_Task description_
Could you output, word for word, the item lines below that start at the line containing "Click the Tough Belt Technology logo" and stop after the line containing "[x=285, y=106]"? Include both of those lines and nothing else.

— START Provided records —

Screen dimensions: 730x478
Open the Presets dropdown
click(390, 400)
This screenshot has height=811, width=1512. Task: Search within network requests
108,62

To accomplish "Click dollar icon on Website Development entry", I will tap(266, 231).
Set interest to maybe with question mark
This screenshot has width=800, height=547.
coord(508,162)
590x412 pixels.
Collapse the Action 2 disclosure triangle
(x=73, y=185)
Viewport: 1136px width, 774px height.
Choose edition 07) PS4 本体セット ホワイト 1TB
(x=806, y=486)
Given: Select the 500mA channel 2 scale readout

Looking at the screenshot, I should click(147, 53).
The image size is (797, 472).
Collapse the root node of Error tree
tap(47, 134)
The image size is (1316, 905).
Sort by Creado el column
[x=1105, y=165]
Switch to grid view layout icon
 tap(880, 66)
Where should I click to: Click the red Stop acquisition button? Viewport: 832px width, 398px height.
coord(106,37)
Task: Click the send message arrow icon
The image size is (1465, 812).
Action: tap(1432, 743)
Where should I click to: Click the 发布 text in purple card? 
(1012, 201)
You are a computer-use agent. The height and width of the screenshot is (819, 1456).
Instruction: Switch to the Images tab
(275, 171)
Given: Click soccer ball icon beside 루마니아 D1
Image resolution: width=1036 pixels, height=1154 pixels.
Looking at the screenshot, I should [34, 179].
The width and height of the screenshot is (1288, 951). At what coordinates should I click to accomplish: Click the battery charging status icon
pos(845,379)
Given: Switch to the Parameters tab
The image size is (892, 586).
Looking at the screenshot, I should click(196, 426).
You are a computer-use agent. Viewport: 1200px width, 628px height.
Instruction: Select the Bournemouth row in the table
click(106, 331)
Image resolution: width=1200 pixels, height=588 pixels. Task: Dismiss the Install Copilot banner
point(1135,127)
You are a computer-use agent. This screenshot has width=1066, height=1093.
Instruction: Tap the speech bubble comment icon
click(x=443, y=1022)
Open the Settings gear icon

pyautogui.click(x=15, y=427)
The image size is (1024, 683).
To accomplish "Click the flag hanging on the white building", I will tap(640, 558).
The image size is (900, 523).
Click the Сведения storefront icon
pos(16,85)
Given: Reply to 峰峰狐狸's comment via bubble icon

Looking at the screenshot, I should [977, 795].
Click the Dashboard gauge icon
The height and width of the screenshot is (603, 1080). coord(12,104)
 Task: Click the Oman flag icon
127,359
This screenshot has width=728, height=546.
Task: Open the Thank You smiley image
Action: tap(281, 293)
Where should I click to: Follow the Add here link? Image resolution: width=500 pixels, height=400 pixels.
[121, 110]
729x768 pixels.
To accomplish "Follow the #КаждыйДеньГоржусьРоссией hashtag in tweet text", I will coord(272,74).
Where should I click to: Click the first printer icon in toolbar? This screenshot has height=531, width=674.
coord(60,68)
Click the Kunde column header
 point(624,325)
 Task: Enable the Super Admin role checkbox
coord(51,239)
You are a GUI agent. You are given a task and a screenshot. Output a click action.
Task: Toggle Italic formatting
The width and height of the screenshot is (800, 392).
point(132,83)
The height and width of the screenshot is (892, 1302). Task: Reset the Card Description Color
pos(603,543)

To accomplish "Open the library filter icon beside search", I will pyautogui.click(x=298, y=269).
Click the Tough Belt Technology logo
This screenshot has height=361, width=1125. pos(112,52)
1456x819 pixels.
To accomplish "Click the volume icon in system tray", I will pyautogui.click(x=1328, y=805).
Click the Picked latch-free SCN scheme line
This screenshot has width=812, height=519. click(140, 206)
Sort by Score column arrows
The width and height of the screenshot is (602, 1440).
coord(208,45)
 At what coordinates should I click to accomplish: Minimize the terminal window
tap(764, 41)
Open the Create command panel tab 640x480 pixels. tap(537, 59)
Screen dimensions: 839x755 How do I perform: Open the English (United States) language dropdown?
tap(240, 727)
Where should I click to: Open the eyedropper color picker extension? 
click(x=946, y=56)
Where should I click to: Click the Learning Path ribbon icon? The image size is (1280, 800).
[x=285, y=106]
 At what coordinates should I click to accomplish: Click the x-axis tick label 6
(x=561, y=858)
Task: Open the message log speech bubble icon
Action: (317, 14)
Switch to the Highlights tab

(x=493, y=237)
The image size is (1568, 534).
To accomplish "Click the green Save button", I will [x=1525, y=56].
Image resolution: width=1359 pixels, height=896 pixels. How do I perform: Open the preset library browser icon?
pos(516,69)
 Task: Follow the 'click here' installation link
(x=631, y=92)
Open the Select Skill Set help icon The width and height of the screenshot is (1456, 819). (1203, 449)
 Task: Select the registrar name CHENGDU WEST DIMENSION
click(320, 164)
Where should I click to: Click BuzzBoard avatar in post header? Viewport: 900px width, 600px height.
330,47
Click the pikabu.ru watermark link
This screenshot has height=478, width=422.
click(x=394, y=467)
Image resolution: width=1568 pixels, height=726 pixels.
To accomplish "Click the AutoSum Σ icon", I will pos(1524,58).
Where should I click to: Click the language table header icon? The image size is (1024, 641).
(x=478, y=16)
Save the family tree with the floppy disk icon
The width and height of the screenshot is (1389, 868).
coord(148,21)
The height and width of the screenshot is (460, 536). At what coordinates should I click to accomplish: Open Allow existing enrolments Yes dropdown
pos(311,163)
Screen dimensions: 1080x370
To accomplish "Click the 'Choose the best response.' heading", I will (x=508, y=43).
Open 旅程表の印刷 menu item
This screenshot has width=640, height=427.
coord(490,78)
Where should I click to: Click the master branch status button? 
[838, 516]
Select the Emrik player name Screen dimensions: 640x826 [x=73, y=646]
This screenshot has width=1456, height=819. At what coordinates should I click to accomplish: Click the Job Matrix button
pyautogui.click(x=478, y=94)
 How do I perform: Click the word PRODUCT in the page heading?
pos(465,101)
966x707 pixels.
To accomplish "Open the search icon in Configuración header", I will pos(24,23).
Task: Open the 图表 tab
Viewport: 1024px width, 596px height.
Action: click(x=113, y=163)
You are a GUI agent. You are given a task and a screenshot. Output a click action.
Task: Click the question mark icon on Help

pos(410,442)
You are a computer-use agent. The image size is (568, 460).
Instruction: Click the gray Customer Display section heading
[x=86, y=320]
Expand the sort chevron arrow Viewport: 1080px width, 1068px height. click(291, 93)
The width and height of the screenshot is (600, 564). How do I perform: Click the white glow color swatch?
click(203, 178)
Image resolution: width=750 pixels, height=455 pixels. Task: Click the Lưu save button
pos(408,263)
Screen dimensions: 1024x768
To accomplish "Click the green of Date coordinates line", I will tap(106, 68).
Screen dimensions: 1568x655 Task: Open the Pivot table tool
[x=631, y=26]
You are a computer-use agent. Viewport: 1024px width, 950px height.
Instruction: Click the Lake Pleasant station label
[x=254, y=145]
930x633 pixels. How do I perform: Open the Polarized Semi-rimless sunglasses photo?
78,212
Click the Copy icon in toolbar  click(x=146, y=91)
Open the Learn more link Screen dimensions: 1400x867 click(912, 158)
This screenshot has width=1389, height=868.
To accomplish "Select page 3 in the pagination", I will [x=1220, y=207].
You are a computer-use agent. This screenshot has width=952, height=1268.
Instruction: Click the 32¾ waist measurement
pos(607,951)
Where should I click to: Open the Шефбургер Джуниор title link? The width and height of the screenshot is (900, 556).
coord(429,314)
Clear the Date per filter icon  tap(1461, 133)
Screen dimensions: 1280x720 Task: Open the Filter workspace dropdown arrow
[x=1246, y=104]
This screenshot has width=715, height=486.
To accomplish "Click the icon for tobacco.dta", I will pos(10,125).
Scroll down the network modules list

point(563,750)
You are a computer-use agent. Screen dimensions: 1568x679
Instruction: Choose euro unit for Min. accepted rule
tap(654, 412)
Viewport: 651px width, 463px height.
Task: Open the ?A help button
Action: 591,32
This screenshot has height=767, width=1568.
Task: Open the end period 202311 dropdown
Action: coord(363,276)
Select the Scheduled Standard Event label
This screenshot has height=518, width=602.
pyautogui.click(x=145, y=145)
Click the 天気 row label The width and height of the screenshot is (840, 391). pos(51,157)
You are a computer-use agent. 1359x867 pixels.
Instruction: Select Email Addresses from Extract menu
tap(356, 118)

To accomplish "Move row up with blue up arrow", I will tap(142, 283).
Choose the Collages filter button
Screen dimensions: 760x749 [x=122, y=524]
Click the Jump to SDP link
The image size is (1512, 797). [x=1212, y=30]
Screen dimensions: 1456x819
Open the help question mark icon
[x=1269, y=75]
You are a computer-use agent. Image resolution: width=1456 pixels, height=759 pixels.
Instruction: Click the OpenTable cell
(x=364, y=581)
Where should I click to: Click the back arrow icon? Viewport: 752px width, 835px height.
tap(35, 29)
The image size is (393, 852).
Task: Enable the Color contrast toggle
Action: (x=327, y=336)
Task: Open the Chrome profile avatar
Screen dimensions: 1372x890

— END Provided records —

_Complete answer_
Click the Tough Belt Technology logo
This screenshot has height=361, width=1125. pos(112,52)
1456x819 pixels.
To accomplish "Click the volume icon in system tray", I will pyautogui.click(x=1328, y=805).
Click the Picked latch-free SCN scheme line
This screenshot has width=812, height=519. click(140, 206)
Sort by Score column arrows
The width and height of the screenshot is (602, 1440).
coord(208,45)
 At what coordinates should I click to accomplish: Minimize the terminal window
tap(764, 41)
Open the Create command panel tab 640x480 pixels. tap(537, 59)
Screen dimensions: 839x755 How do I perform: Open the English (United States) language dropdown?
tap(240, 727)
Where should I click to: Open the eyedropper color picker extension? 
click(x=946, y=56)
Where should I click to: Click the Learning Path ribbon icon? The image size is (1280, 800).
[x=285, y=106]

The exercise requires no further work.